The loss is more than just financial. Apart from interest payments (which are substantial given that flats cost from ₹50 lakh to ₹80 lakh) and rent, based on the June 2011 delivery date, some home-owners took admission for their children in the PSBB Millennium School here, which was part of the project. The children are now doing painfully long commutes to the school and back from the city.
Mumbai-based research and consultancy firm Liases Foras has found that of the 2,080-odd residential projects launched in Chennai since 2008, around 43% are delayed by six to 24 months. In around 20 of these projects, the deferred dates of possession ranges anywhere between two and three years.

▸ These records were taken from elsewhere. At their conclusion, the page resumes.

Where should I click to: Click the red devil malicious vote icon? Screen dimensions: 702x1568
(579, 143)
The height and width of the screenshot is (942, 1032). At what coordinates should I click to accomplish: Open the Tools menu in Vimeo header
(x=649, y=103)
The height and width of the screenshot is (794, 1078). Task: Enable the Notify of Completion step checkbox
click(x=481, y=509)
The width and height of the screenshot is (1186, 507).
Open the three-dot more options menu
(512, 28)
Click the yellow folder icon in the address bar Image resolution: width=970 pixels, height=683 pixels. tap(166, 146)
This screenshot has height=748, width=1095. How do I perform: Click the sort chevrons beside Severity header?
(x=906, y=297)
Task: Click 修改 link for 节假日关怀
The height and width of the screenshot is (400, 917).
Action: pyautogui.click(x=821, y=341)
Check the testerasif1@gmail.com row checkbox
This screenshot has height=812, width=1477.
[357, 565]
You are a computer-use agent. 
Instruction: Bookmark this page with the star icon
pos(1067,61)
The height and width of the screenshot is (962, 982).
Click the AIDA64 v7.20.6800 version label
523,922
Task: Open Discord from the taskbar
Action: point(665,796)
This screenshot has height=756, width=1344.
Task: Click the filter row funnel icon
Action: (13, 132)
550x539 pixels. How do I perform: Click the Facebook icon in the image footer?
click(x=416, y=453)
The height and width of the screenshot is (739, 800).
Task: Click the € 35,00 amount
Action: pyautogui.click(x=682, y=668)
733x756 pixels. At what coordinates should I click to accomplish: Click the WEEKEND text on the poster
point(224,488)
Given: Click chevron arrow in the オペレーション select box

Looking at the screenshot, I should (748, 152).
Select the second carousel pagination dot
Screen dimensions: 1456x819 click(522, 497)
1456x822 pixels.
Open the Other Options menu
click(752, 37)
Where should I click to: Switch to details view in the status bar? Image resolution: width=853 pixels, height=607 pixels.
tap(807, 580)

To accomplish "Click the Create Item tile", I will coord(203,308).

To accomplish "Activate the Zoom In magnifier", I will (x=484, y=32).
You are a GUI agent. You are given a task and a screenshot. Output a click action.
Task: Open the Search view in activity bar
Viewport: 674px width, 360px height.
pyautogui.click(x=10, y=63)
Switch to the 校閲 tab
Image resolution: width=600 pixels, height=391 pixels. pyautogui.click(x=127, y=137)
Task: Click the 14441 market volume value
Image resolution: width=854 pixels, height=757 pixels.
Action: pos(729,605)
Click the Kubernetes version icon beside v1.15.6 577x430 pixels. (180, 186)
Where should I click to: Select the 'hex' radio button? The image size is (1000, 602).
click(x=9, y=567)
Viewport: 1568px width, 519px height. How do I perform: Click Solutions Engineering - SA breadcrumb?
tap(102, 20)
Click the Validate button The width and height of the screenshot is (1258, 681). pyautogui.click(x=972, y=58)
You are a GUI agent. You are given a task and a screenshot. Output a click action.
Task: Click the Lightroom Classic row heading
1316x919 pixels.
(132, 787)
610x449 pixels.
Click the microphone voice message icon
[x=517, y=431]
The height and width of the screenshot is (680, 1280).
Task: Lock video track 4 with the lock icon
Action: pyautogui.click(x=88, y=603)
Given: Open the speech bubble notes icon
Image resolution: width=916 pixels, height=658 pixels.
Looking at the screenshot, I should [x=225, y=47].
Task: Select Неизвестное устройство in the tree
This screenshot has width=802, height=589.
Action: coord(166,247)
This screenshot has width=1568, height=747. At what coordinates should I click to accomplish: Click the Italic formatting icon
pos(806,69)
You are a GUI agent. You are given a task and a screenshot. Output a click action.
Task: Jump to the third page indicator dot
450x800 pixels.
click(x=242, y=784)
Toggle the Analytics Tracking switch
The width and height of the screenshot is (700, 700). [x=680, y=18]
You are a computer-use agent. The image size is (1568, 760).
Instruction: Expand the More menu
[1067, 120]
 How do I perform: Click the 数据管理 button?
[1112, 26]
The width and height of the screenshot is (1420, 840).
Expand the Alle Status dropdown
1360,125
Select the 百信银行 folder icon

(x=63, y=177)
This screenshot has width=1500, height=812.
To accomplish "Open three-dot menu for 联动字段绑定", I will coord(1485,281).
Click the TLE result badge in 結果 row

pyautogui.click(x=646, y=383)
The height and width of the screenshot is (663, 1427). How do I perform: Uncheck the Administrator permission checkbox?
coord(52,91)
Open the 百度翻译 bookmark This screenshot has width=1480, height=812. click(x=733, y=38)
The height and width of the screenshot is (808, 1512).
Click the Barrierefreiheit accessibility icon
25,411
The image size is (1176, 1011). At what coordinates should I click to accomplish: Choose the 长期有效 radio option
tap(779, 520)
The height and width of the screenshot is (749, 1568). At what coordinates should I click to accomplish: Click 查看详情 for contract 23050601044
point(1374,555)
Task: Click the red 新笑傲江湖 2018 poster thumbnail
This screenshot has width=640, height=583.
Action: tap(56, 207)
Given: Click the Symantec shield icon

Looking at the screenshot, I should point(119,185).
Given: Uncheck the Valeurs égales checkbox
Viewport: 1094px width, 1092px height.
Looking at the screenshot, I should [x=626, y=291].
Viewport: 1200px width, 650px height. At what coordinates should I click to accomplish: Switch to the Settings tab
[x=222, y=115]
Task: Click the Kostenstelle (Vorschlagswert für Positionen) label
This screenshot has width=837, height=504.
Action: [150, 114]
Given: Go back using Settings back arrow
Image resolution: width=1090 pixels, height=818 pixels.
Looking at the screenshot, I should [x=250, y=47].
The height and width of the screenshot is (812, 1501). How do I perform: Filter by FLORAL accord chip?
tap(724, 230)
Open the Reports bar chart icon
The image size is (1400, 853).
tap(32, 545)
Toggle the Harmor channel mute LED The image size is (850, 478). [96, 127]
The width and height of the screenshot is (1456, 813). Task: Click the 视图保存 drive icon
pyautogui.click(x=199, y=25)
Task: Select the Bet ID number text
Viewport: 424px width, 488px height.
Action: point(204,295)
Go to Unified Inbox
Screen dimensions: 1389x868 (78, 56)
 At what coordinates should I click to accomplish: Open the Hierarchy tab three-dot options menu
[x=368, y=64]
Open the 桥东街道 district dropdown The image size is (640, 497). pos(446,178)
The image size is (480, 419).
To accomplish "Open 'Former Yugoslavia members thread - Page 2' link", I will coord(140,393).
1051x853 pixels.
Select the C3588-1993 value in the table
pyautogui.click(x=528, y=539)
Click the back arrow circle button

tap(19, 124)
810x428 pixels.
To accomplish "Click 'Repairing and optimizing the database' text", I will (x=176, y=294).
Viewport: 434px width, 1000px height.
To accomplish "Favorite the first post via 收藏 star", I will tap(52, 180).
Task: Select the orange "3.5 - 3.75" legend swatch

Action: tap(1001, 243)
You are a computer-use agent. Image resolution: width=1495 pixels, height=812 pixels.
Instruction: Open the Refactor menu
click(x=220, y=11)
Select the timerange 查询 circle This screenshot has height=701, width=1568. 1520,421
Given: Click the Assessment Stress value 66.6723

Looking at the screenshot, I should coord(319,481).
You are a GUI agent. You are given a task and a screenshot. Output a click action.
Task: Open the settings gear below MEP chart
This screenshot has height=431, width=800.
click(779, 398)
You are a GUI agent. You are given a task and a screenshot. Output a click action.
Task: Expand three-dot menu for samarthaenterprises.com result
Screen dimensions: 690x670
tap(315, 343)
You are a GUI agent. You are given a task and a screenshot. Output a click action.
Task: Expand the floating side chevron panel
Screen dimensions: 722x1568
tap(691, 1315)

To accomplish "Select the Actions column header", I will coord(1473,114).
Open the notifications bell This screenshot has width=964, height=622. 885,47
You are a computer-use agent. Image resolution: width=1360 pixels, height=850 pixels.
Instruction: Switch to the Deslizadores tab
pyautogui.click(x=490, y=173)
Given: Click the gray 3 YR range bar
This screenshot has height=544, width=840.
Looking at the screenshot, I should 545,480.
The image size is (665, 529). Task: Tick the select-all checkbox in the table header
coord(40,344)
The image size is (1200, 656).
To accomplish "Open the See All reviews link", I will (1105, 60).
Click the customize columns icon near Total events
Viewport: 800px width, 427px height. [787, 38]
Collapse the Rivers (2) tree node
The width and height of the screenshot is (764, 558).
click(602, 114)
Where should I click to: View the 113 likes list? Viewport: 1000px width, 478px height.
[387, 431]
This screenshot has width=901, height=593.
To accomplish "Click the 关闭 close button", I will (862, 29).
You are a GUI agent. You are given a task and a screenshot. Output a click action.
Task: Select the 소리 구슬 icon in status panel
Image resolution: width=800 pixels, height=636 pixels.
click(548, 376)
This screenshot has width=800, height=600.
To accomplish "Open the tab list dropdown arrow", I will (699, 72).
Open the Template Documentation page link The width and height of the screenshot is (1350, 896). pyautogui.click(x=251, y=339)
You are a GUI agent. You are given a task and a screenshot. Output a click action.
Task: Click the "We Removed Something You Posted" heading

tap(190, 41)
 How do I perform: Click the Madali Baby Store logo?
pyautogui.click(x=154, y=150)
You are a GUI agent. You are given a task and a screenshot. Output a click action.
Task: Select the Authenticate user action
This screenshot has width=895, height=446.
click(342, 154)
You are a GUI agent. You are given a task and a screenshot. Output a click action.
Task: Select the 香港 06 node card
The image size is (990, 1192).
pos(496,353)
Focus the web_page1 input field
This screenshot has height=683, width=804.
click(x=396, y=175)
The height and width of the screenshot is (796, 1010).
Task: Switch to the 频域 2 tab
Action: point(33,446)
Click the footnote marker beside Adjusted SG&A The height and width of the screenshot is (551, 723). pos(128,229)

—Lalitha Sridhar and Kripa Mahalingam
Mumbai Metropolitan Region
The Mumbai Metropolitan Region is not only one of the largest and the most expensive property markets in the country, it also has the dubious distinction of execution delays ranging from six to 24 months in 61% of all projects launched here since 2008. In around 160 (of the 4,000-odd) projects, the delays ranged anywhere between two and three years, according to Liases Foras. Take the case of DB Realty’s Orchid Ozone project at Mira Road, a cluster of 30-odd high-rise buildings with 3,600 flats near the Dahisar toll naka. Property dealers and homebuyers say it was initially a mixed-use project with a mall and shopping complex included, and was later converted into a fully residential complex.
Ramesh Kumar (name changed on request) booked a flat in Orchid Ozone in October 2010 by making a 20% down payment of ₹10 lakh. He expected to get possession of his home in early 2013. On a recent visit to the site, he found that construction was yet to go beyond the car park level in the building in which he had booked his flat. The new delivery date — though not communicated officially — has receded to mid-2014. And, Kumar wants to opt out of the project.
However, that’s easier said than done. A three-year lock-in clause in the contract stipulates that he cannot sell out, and will only get a refund of the down payment as and when the builder gets another buyer for the flat. Company executives continue to claim that a phase-wise delivery will start from 2013 onwards. Kumar has reason to remain unconvinced. “I am stuck,” he says.